__Source data__
────────────────

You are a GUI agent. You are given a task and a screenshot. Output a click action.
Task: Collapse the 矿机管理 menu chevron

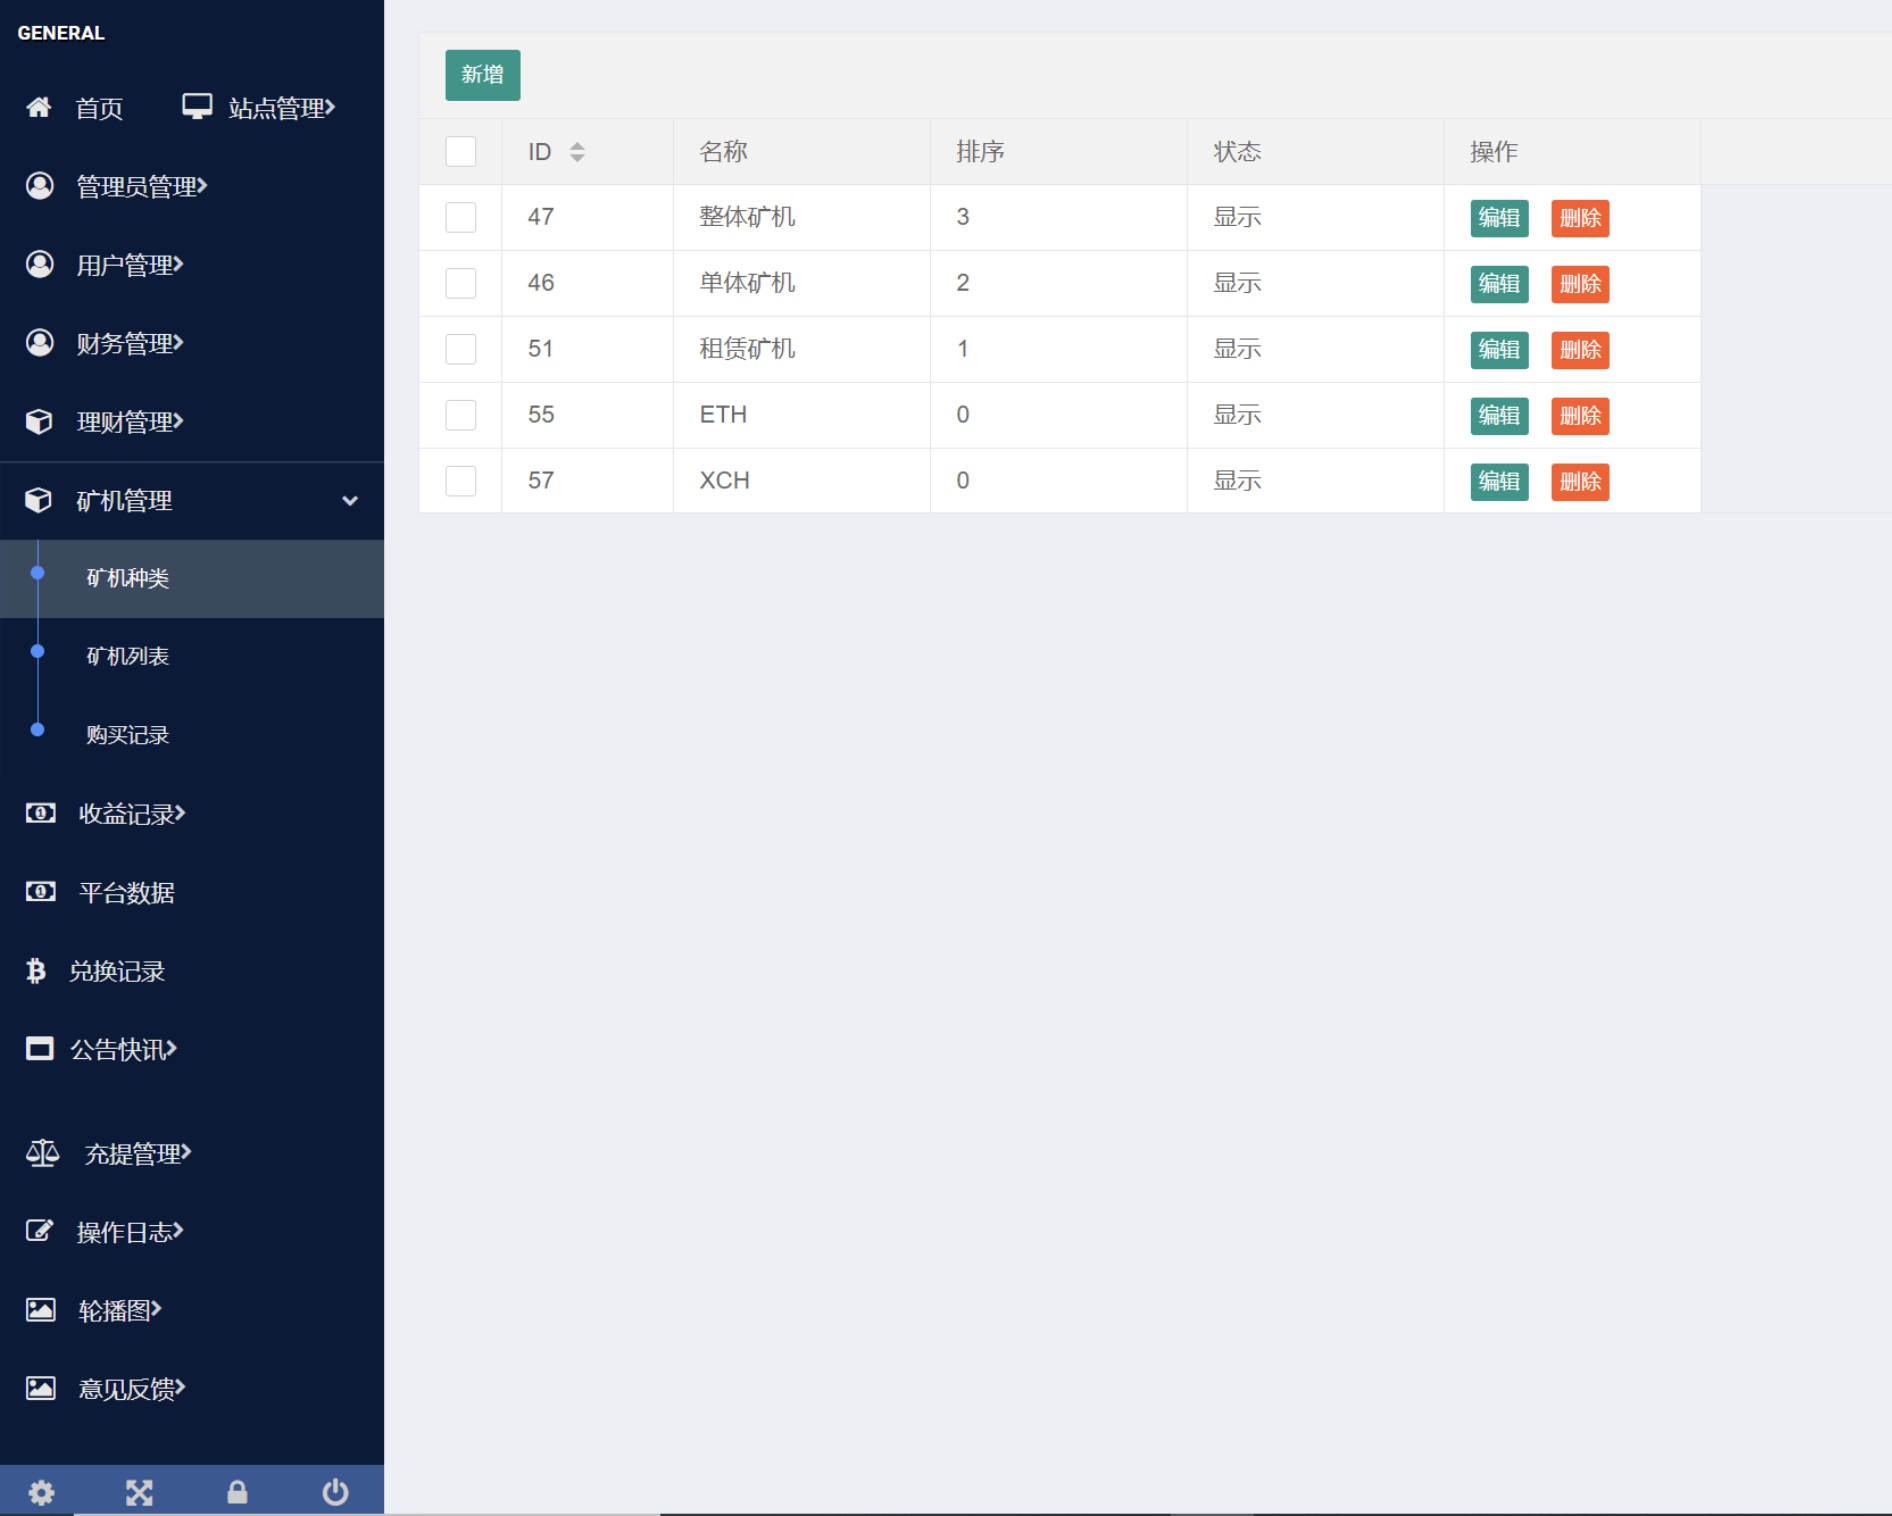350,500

────────────────

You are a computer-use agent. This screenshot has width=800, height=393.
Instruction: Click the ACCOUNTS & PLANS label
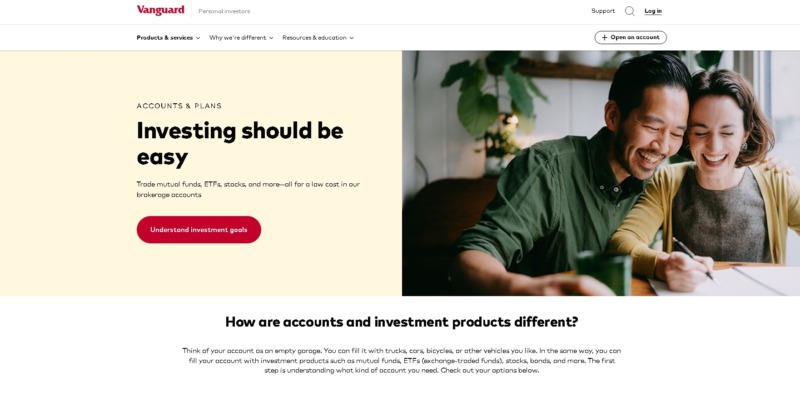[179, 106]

────────────────

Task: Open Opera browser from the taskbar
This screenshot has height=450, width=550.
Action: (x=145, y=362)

────────────────

__What this task involves__
The total of lines in the data that contain "agent" is all you should give.

__Result__
2